Challenge
Copy the stretch from the line containing "The image size" through the line containing "(x=45, y=49)" character for character, leaving out the pictures.

Information shown
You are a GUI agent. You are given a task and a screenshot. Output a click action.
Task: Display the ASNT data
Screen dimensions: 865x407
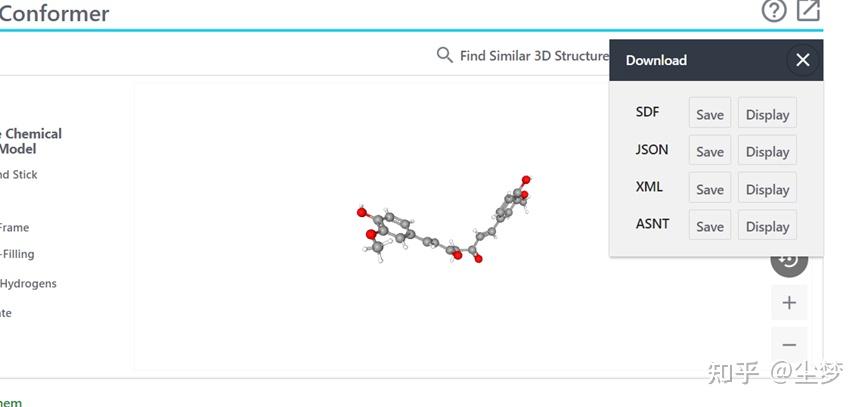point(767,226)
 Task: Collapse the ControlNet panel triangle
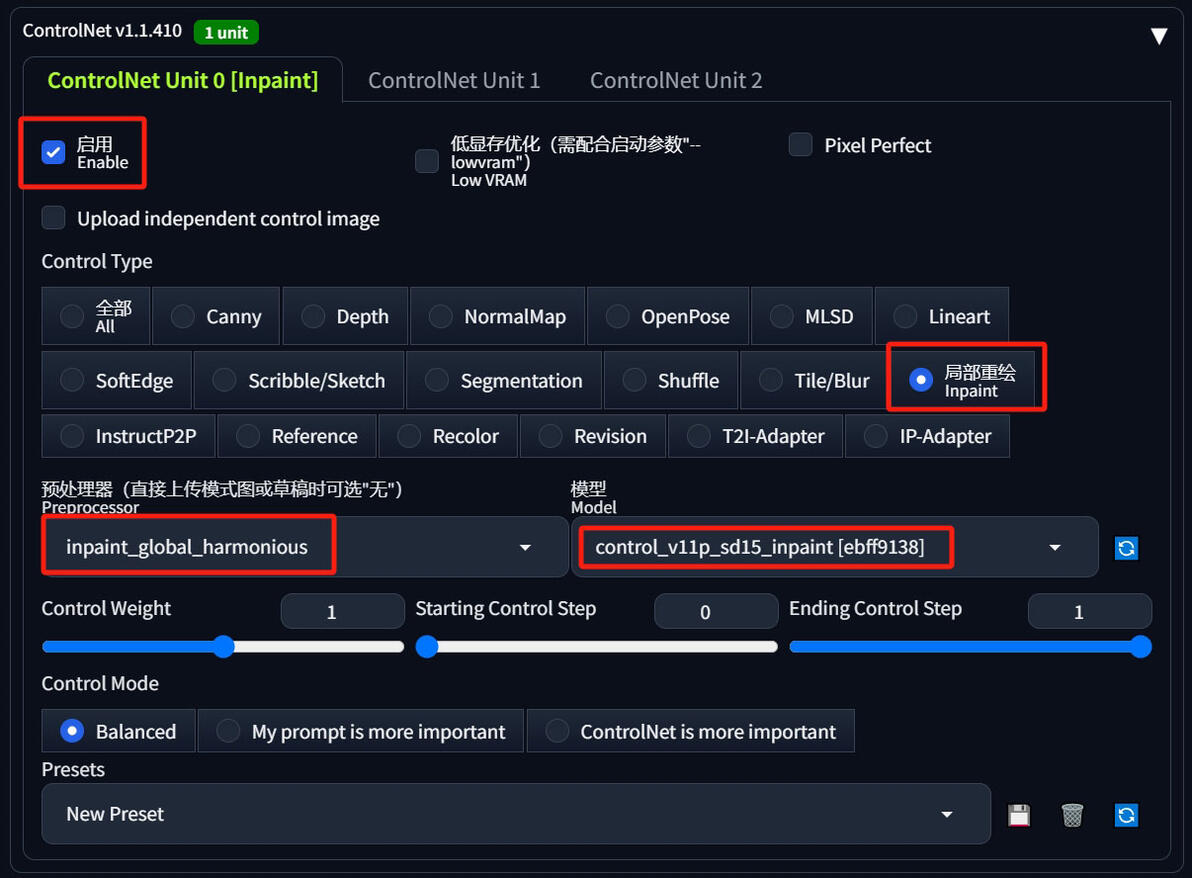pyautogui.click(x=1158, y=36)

---

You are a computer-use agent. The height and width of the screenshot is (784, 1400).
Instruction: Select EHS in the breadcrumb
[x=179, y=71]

---

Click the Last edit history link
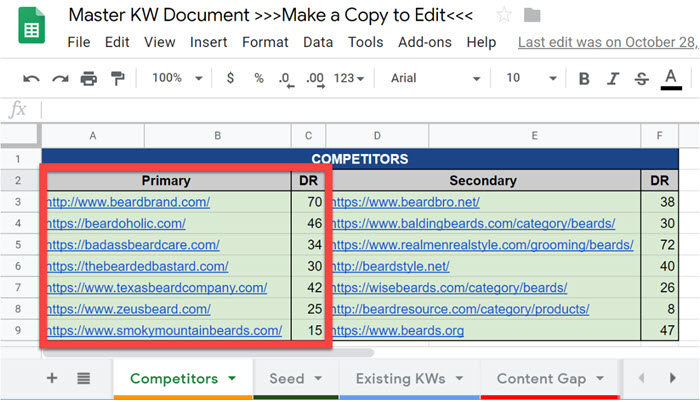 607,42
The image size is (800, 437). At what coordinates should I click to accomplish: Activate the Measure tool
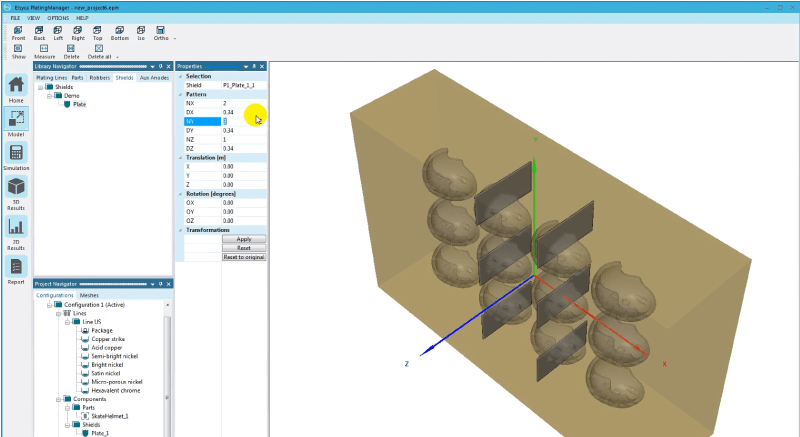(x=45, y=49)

Exercise solution
The image size is (800, 437). At what coordinates should I click to accomplish: Activate the Measure tool
(x=45, y=49)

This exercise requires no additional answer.